Excerpt to read:
>>>>
Convenience and card retailer in bid to save 120-year-old business and 16,000 jobs
Convenience chain McColl’s has confirmed it is seeking a capital injection in a bid to stop the 120-year-old business from collapsing, threatening 16,000 retail jobs.
With a string of 1,100 managed convenience stores and newsagents, all selling a wide range of greeting cards among the foodstuffs and essential items, a McColl’s announcement yesterday (Monday, 28 February) said it continues to receive credit support from key commercial partners as it tries to secure a long-term agreement with lending banks.
With 16,000 staff, roughly 6,000 on a full-time equivalent basis, the sheer size of the operation makes McColl’s a large card retailer, and Tim Fairs left his post as Clintons vice-president marketing and e-commerce to become the chain’s customer director for 3½ years to June 2021.
The announcement came in response to media speculation – which includes that a takeover approach for the whole business was received and them withdrawn – and said: “The group confirms it remains in ongoing discussions with its lending banks, as previously announced on 29 November, 2021, towards a longer-term agreement in relation to the balance of the facility. The group has received the necessary agreement to roll forward its financial covenant test periodically, and continues to receive credit support from its key commercial partner to enable these discussions.
“The group continues to believe that a financing solution will be found that involves its existing partners and stakeholders. A further update will be made as and when these discussions conclude.”
Despite raising £30million in September 2021, McColl’s annual revenue had dropped by 11% to £1.1billion in the latest financial year while net debt increased from £89.6m at the end of 2020 to £97m to 28 November 2021.
<<<<
Study questions:
**1)** How many retail jobs does the McColl's article say are threatened?
**2)** What sums of money in pounds does the McColl's article mention? List all of them.
**3)** Copy the McColl's article from "The announcement came" to "enable these discussions.".

[Dataset entries]
>>>>
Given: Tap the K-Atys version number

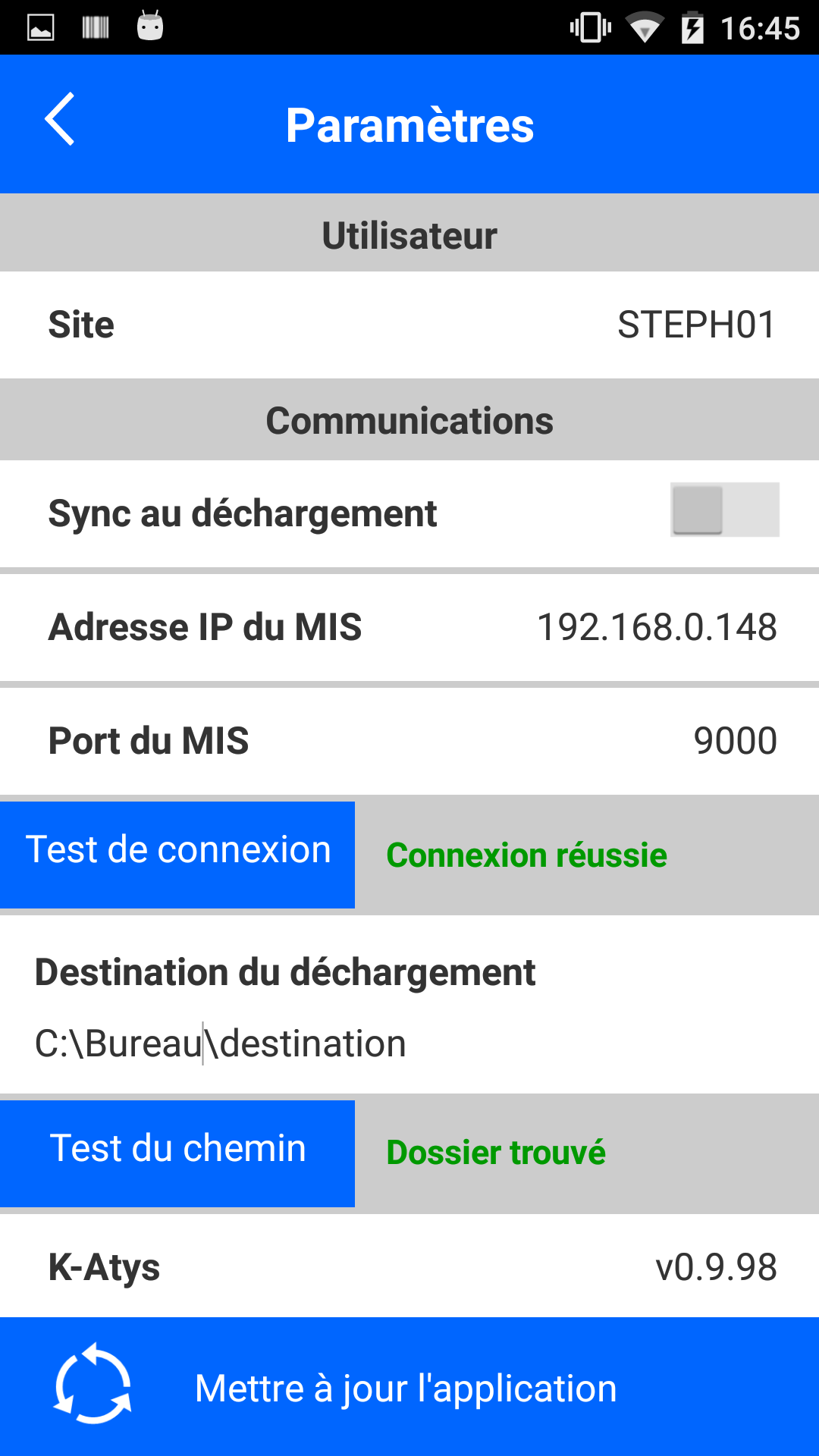Looking at the screenshot, I should click(x=716, y=1267).
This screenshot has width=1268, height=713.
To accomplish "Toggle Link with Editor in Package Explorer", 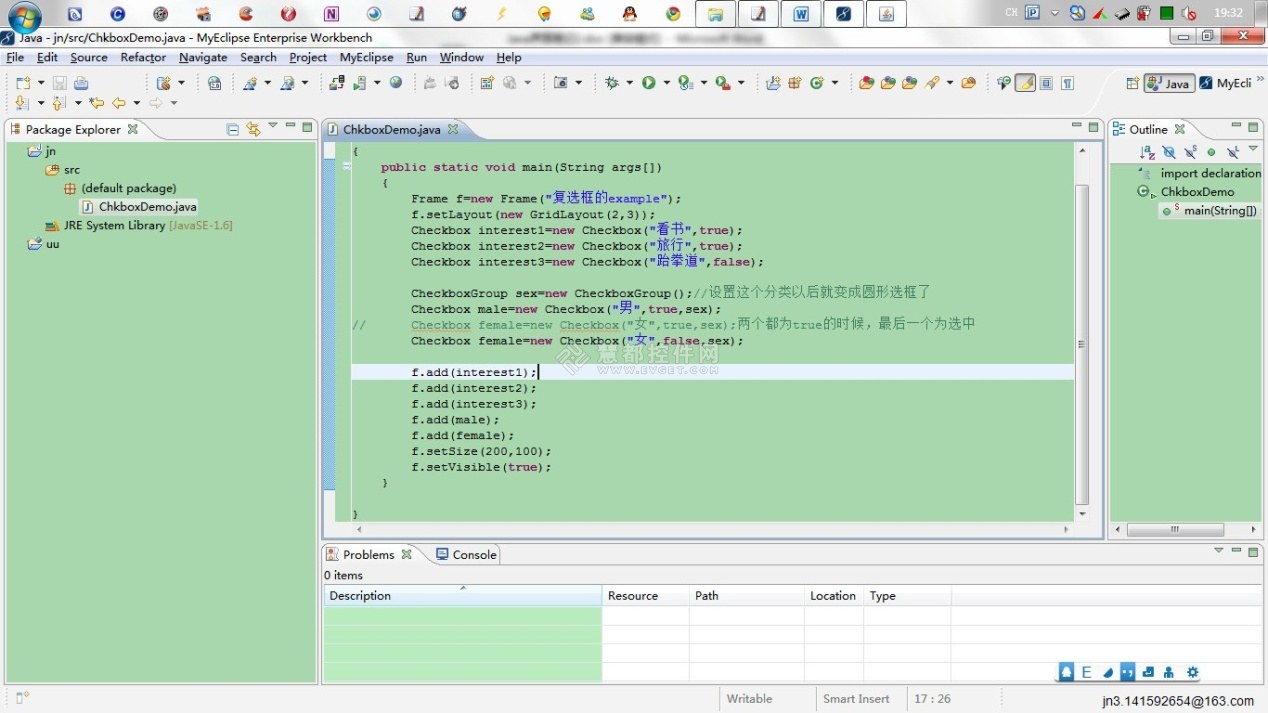I will (253, 129).
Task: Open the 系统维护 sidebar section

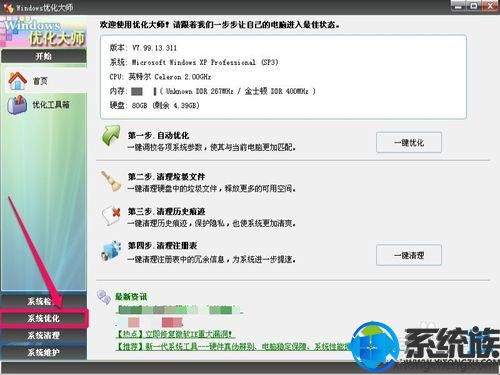Action: click(44, 352)
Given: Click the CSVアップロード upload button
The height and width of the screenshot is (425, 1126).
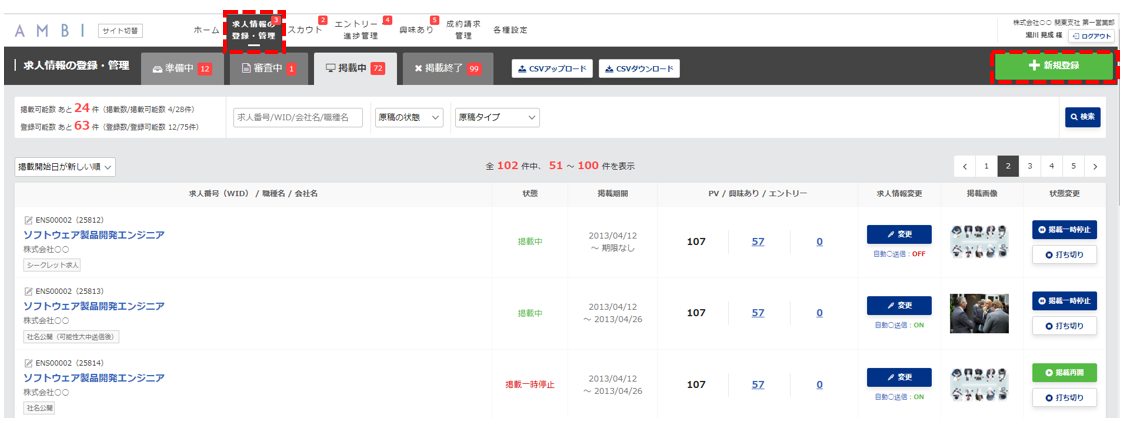Looking at the screenshot, I should click(x=552, y=69).
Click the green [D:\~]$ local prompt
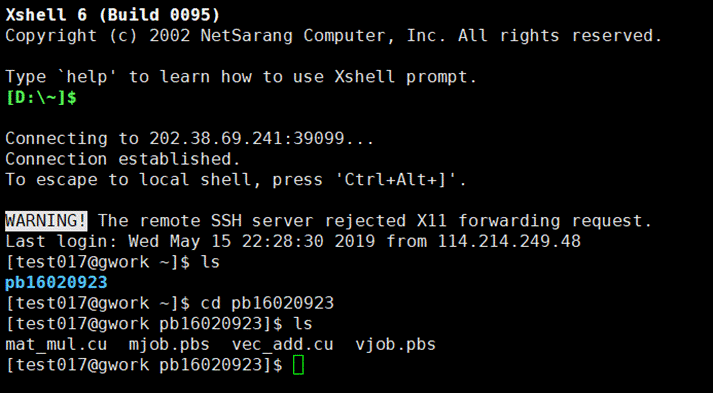713x393 pixels. coord(41,98)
<<<<
Expected responses:
**1)** 16,000 retail jobs.

**2)** £30million, £1.1billion, £89.6m, £97m

**3)**
The announcement came in response to media speculation – which includes that a takeover approach for the whole business was received and them withdrawn – and said: “The group confirms it remains in ongoing discussions with its lending banks, as previously announced on 29 November, 2021, towards a longer-term agreement in relation to the balance of the facility. The group has received the necessary agreement to roll forward its financial covenant test periodically, and continues to receive credit support from its key commercial partner to enable these discussions.